The background of the blog has always been colorful and child-like because this is the story of Jacob afterall. I changed the design in October to a dark and scary bridge. Trevy's Mommy often writes about the Miracle Nightmare and the Healing Side of hemispherectomy surgery. So I went literal. We are ready to cross and scared as shit. But 'tis the season and there are enough miracles to go around for everyone.

Tuesday, December 7, 2010

15 Days

Matthew has had a cold for about two weeks. Mommy has had a cold for about a week. Jacob has had a hint of a runny nose and has coughed about five times for a few days. Uh oh. The albuterol rescue inhaler is locked and loaded for the first sign of a crackle or a wheeze. Matt Sr. is healthy. I know that isolating Jacob for the past 4 weeks has limited his chance of infection and definitely allowed him to recover from the pneumonia. But I couldn't isolate Matthew as well and I can't resist kissing all over him... Hopefully I have the worst of it. I have been coughing into my sleeves and washing and sanitizing my hands before touching Jacob or his food. I am hopeful that if Jacob does get worse that he will have enough time to get better before the 22nd. And I know this will not become pneumonia again because he has it so mild right now and I am watching his nose and listening to and feeling his chest for any signs of breathing difficulty. And no fever. Fingers crossed... again.

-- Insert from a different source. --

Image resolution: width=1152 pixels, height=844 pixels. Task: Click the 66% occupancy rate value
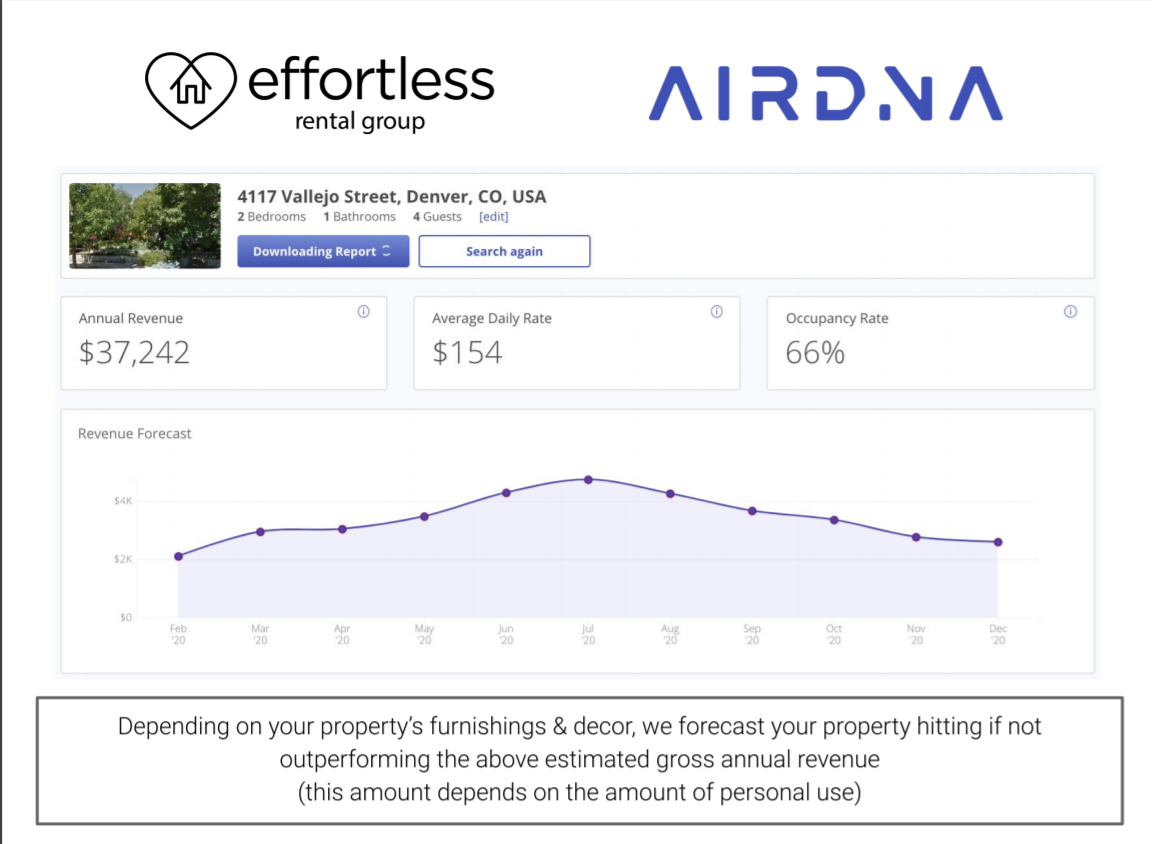click(815, 353)
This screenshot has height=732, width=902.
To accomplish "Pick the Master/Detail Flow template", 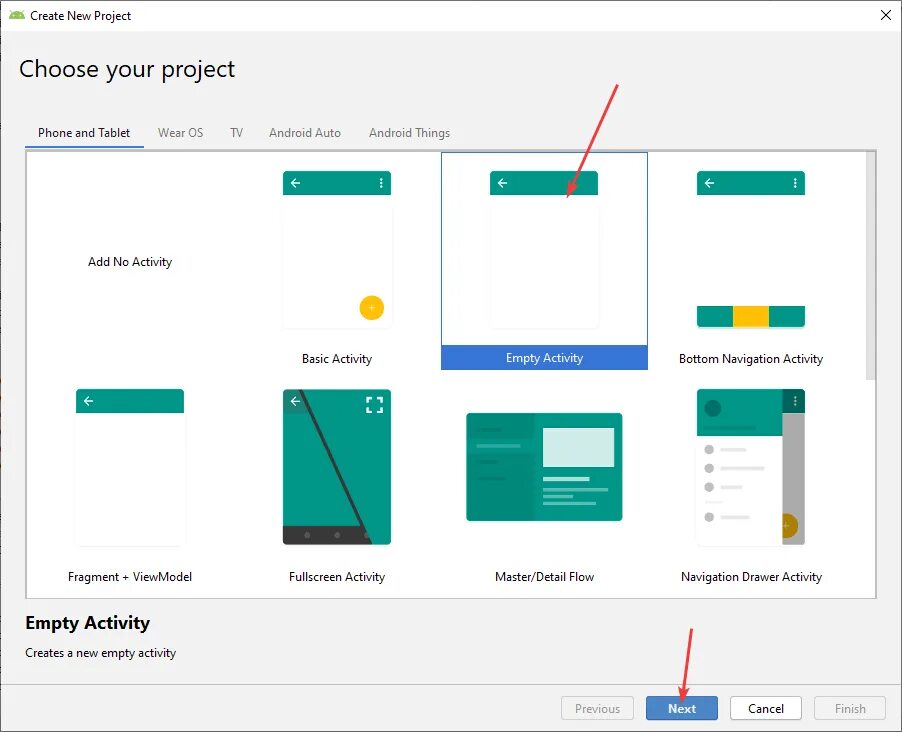I will click(543, 467).
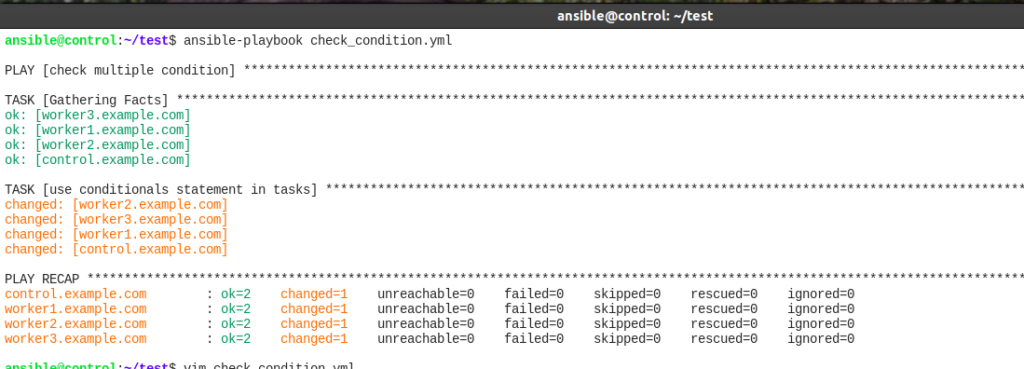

Thursday, December 2, 2010

20 Days

The same thing happened to me in October. My heart, my stomach, my intestines, my mind - all in alignment, although my muscles were tight, my bones ached, and my migraine headaches were recurrent. Last week after I cancelled the rest of the specialist appointments that I had scheduled in the heat of pneumonia, I felt a calm come over me. And although my muscles have been tight and my bones ache and my migraine headaches are getting on my nerves, I have been feeling so positive and so hopeful. My stomach is churning and my intestines are squirming and my heart is racing. I am excited for Jacob to be free.

Wednesday, December 1, 2010

21 Days

The benefit for Jacob was held one year ago today. Wow. Sometimes it feels like just yesterday and other times it feels like a lifetime ago. Two rounds of Constraint Therapy later, Jacob is consistently using his right hand to assist his left. A year ago, he didn't even know he had a right hand. He took his first steps in February and said his first word in May. Now he is learning to step up and over, he is commando crawling, he is walking backwards, he is squatting... a year and a half ago he couldn't sit up on his own. A year ago, he scooted with one leg and one arm. He now uses sounds, words, gestures, or signs for mama, dada, milk, more, done, up, down, help, ball, please, thank you, excuse me, me, my turn, pen, paper, tractor, ice cream, phone, binky, baby, hot, hat, open, yes, no, train, purple, blue, green, pink... I know there are more.

The benefit truly was a gift of hope and opportunity.